Who ordered the assassination that started the Civil War in Ireland?

Pension file letter sheds new light on the killing of Field Marshal Sir Henry Wilson

The assassination of Henry Wilson attracted international attention, with the  cover of the French magazine Le Petit Journal running an artist’s impression on a 1922 edition. Image: Getty

The assassination of Henry Wilson attracted international attention, with the cover of the French magazine Le Petit Journal running an artist’s impression on a 1922 edition. Image: Getty

 

A handwritten note in the pension file of an IRA woman based in London has shed new light on one of the great mysteries of Irish history.

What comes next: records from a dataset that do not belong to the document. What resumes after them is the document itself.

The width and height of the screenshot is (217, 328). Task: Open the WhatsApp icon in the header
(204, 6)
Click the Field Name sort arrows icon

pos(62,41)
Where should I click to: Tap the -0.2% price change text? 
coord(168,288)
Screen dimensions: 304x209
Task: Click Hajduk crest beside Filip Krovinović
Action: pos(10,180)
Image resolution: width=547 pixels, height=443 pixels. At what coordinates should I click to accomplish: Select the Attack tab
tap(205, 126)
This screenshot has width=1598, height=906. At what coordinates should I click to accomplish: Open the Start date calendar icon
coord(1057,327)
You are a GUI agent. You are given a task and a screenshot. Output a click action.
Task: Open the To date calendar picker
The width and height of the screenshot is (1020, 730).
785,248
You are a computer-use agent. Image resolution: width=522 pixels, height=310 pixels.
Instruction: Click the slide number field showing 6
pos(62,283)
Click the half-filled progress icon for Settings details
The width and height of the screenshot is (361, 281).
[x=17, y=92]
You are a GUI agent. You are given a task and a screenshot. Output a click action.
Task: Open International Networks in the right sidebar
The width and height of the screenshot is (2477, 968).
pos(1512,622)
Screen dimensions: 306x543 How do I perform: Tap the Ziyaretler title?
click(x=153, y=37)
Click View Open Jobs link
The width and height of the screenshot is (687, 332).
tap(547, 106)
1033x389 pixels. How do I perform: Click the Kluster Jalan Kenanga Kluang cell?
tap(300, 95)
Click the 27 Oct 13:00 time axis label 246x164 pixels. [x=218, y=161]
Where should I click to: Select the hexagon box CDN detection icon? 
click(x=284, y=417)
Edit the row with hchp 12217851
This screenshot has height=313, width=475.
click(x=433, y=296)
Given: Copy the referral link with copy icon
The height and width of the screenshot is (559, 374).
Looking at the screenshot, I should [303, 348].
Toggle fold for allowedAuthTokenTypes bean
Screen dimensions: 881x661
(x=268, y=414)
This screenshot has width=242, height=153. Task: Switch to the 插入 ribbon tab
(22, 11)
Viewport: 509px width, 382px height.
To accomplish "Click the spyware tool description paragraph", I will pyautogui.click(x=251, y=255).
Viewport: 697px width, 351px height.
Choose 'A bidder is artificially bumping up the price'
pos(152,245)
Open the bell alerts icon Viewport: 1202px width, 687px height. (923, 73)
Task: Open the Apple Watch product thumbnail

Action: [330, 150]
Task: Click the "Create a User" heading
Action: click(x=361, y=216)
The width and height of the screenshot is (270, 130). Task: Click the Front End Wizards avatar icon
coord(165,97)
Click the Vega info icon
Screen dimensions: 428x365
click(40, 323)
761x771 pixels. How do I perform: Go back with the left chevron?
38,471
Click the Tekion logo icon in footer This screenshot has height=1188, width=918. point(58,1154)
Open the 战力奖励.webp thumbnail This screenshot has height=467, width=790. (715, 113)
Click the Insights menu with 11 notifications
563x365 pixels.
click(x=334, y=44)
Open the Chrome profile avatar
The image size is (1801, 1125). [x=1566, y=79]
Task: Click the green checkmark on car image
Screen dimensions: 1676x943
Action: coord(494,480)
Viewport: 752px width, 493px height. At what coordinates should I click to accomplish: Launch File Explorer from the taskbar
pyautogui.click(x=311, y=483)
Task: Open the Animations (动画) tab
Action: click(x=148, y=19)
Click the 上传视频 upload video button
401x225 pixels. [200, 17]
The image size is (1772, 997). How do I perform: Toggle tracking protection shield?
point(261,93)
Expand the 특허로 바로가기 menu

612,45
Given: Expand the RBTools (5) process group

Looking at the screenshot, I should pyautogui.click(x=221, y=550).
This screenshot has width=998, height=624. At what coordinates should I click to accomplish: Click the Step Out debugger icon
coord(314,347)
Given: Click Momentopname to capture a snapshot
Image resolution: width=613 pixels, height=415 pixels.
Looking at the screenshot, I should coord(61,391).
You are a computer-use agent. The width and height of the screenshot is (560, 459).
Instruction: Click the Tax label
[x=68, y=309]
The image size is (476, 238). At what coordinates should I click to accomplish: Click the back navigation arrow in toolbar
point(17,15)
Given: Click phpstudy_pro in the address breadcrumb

Field Marshal Sir Henry Wilson, formerly Britain’s top soldier, was assassinated on the steps of his home in Eaton Place, London, on June 22nd, 1922, by IRA men Reginald Dunne and Joe O’Sullivan.

The military pension file of Mary Egan, which has just been released, suggests the assassination of Wilson was planned in 1921 before the Anglo-Irish Treaty came into being.

Wilson was born and grew up on the Currygrane estate outside Edgeworthstown in Co Longford.

The note from senior IRA man Mick Murphy states: “On another occasion during my visit to London we made plans at her [Mary Egan’s] house for the shooting of Sir Henry Wilson in 1921. Same did not come off at the time on account of a murder being committed in Wilson’s area and the whole place was being held up and being watched for some time.

Reggie Dunne and Joe Carr were also at this meeting, and Miss Egan was conversant with the whole proceedings.”

The assassination led directly to the Civil War in Ireland, and yet to this day nobody has been able to determine who ordered Wilson’s killing. He had been the chief of the Imperial General Staff during the first World War.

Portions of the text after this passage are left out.